Partido do autor do projeto, PR tem comissões provisórias em quase todos Estados

Legenda que funciona por meio de colegiados atua para impedir norma que vetará funcionamento das estruturas temporárias

Igor Gadelha, O Estado de S.Paulo

08 de fevereiro de 2017 | 17h52

BRASÍLIA – Partido do autor do projeto de lei em discussão na Câmara dos Deputados que permite agremiações políticas manterem comissões provisórias por tempo indeterminado, o PR funciona há anos por meio de comissões provisórias em praticamente todos os Estados brasileiros, entre eles São Paulo e Rio de Janeiro. 

A manutenção dessas comissões provisórias, dizem dirigentes do PR, é uma "estratégia" para centralizar na direção nacional o controle do partido nos Estados e municípios. “Porque a gente tira e bota no comando quem a gente quiser, na hora que a gente quer”, diz um dirigente da sigla.

O autor do projeto que libera o funcionamento dessas comissões provisórias por tempo indeterminado é o atual ministro dos Transportes e deputado licenciado, Maurício Quintella (AL). O político alagoano é também o presidente do PR em Alagoas, Estado em que a sigla também funciona como comissão provisória.

O projeto de Quintella altera a Lei dos Partidos Políticos para, na prática, barrar resolução do Tribunal Superior Eleitoral (TSE) que estabeleceu que as legendas só poderão manter comissões provisórias em cidades ou Estados por até 120 dias. Aprovada pela corte em dezembro de 2015, a norma começará a valer a partir de 3 de março.

Urgência. Diante da proximidade do início da vigência da norma, o líder do PR, Aelton Freitas (MG), articulou com o presidente da Câmara, Rodrigo Maia (DEM-RJ), e outros líderes da base aliada e da oposição a votação da urgência para a tramitação do projeto. A urgência foi aprovada nessa terça-feira, 7, por 314 votos a 17. Apenas PSOL se posicionou contra.

O ministro do TSE, Gilmar Mendes, no entanto, considerou um dos trechos do PL, a iniciativa  que proíbe o TSE de punir partidos que tiverem as contas rejeitadas ou não apresentarem suas prestações de contas anuais, uma 'consagração da impunidade'. Diante da repercussão negativa, Maia retirou o projeto da pauta da Câmara. O deputado, no entanto, defendeu a manutenção da votação da parte do texto que permite às siglas manterem comissões provisórias por tempo indeterminado. "Eu acho que gente pode votar, não hoje, mas com calma a parte que trata das comissões provisórias", disse.

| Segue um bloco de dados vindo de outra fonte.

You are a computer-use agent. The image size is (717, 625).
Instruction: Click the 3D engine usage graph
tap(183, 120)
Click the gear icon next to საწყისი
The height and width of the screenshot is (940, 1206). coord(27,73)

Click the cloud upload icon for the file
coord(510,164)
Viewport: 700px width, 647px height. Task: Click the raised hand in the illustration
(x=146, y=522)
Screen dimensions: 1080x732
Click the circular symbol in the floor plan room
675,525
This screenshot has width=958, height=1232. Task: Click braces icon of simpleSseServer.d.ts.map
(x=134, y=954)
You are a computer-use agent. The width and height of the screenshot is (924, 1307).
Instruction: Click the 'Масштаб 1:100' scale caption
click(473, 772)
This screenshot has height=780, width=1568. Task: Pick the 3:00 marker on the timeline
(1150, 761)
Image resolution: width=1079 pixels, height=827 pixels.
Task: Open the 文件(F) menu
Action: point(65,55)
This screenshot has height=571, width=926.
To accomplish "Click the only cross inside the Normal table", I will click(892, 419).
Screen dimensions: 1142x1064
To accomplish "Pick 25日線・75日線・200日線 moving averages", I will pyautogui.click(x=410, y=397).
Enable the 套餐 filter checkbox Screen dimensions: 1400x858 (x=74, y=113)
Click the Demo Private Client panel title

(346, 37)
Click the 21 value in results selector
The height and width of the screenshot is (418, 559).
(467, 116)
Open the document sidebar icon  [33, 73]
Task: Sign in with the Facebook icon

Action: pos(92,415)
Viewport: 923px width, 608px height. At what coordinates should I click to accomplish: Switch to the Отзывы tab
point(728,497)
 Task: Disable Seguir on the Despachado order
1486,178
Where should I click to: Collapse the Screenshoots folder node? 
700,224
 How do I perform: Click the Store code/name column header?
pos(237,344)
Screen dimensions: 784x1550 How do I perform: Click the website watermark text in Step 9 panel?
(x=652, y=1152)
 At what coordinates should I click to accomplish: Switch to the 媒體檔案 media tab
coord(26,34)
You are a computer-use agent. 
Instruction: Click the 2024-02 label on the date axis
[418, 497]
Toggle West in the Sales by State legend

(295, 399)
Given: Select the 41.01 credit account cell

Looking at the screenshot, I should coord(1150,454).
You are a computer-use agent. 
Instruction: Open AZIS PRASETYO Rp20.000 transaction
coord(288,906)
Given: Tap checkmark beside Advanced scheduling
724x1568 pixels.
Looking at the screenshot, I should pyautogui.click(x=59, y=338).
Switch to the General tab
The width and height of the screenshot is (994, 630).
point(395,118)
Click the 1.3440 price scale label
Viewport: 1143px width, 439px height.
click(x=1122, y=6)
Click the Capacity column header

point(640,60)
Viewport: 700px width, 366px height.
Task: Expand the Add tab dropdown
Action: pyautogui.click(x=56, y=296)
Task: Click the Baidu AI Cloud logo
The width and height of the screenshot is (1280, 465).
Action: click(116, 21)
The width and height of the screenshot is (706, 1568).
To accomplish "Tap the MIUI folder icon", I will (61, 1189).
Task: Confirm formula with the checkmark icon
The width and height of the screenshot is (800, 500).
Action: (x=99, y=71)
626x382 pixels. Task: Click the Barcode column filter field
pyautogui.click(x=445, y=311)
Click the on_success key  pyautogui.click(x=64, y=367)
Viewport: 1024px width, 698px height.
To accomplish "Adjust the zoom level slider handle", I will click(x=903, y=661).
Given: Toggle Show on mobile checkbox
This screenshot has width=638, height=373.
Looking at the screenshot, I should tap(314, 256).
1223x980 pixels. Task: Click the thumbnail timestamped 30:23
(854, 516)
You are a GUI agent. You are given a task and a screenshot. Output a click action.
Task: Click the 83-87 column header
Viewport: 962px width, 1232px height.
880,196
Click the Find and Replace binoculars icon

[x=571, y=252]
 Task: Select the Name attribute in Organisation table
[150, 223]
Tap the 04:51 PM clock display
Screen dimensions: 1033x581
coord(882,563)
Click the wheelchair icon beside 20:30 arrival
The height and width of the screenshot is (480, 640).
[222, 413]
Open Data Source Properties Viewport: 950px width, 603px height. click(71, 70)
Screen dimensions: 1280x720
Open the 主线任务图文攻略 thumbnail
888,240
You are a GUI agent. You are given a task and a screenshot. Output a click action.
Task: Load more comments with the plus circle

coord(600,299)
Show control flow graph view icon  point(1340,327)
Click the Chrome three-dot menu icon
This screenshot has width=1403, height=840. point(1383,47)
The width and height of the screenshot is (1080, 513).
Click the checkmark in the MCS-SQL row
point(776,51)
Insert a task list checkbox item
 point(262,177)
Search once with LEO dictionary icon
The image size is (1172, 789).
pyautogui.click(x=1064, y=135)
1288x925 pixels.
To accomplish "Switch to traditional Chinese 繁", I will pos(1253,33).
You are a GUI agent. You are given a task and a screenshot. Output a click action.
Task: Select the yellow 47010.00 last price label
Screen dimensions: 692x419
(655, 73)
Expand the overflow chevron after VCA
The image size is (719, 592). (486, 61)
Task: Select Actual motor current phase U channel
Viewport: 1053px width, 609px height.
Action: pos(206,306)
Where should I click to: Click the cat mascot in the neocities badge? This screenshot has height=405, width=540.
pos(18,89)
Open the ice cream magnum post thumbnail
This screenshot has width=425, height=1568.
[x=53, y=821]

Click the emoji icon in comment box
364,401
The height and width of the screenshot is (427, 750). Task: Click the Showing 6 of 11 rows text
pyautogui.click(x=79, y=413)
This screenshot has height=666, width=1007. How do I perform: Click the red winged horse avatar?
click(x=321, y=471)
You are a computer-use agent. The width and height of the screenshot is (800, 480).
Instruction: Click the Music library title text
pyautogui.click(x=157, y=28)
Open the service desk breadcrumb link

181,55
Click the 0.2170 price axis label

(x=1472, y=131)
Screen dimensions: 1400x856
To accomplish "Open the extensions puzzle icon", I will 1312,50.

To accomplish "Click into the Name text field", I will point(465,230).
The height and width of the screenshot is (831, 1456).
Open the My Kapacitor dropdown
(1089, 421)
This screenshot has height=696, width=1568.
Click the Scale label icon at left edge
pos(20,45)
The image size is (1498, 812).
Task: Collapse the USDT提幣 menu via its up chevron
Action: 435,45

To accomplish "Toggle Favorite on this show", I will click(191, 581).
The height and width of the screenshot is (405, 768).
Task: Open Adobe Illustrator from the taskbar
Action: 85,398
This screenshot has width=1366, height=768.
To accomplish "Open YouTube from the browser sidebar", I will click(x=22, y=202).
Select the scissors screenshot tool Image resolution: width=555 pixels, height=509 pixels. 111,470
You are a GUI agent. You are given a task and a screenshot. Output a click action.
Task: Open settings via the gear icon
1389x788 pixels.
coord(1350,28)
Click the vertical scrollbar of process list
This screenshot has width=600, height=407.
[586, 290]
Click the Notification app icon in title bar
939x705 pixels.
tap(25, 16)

Deputados querem derrubar a norma do TSE porque ela diminui o poder dos presidentes nacionais das siglas. A existência de diretórios permanentes exige que partidos sigam regras mais rígidas de funcionamento, entre elas, escolher candidatos por meio de convenções e renovar periodicamente o comando dos partidos nos Estados e municípios. Já as comissões provisórias permitem aos caciques dos partidos nomearem ou destituírem os presidentes estaduais e municipais das siglas por intervenção. Da mesma forma, liberam esses caciques a escolherem candidatos da sigla nas eleições, sem a necessidade de convenções. 

PMDB. Assim como o PR, o PMDB também tem comissões provisórias em alguns Estados e municípios. Um desses colegiados funciona no Rio de Janeiro, onde o partido chegou a eleger o ex-prefeito Eduardo Paes, que governou a cidade entre 2009 e 2017.